== SET PROBLEM 1 ==
Name every abbreviation used in the network cabling discussion.
== SET PROBLEM 2 ==
In the network cabling discussion, which type of cable is said to cost more, MMF or SMF?
== SET PROBLEM 3 ==
Condense the paragraph of the network cabling discussion that begins "There was a time when we couldn't buy a PC" into a single shorter sentence that keeps its main facts.

------ QUOTED PASSAGE

Okay? If I had to run cabling through a wall, I'd make sure the guy sets it up so that I can use the cable he installs to pull new later. My time's free when I'm doing something that I don't mind doing, and I don't mind easy cable pulls.

> ...(200Gbps+)...

Don't you need 16x PCIe 4.0 for those guys? With everything other than workstation and server boards having exactly one 16x slot, you're "never" hooking that up to a gaming PC.



MMF cable is quite a bit more expensive than SMF. The cost savings used to be in optics, but that distinction has fallen away.

Everyone needs a hobby, so if you want to replace the cable later on nobody’s going to stop you.

There was a time when we couldn’t buy a PC that could saturate 1Gbps ethernet, and that time wasn’t that long ago. Your cabling plant will outlive any hardware you buy today.


> The cost savings used to be in optics, but that distinction has fallen away.

------------
------ RECORD EXCERPTS

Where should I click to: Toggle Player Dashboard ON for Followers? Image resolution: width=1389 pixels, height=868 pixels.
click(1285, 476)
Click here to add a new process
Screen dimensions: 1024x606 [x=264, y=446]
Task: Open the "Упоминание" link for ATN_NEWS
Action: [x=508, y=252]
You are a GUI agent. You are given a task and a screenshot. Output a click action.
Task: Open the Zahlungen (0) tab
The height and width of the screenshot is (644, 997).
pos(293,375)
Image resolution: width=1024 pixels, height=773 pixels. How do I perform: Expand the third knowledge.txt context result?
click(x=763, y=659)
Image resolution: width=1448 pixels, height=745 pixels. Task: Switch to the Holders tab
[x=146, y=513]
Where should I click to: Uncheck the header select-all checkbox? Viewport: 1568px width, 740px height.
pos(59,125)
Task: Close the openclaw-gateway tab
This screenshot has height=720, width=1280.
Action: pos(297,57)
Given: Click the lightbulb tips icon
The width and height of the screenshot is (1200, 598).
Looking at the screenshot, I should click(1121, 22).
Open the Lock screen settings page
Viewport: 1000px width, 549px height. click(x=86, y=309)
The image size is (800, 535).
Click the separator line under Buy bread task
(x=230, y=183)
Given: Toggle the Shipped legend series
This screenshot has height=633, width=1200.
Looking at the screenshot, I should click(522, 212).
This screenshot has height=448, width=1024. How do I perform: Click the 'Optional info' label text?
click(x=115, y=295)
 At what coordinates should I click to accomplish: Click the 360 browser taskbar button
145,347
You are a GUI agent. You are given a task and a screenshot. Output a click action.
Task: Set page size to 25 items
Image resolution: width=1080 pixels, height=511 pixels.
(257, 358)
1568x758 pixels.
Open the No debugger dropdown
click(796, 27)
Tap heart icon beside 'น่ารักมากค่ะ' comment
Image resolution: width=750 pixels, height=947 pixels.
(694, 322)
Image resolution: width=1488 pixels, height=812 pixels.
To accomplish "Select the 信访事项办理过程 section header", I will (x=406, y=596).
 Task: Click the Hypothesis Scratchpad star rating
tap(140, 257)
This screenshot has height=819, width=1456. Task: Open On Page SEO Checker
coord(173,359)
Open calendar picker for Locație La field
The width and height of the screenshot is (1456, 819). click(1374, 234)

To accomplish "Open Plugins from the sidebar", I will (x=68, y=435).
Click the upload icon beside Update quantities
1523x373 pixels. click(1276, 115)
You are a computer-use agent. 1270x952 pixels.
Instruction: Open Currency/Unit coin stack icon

------------

== CORRECT RESULT 1 ==
Gbps, PCIe, PC, MMF, SMF

== CORRECT RESULT 2 ==
MMF cable is quite a bit more expensive than SMF.

== CORRECT RESULT 3 ==
Not long ago, no PC could saturate 1Gbps ethernet, and a cabling plant will outlive any hardware bought today.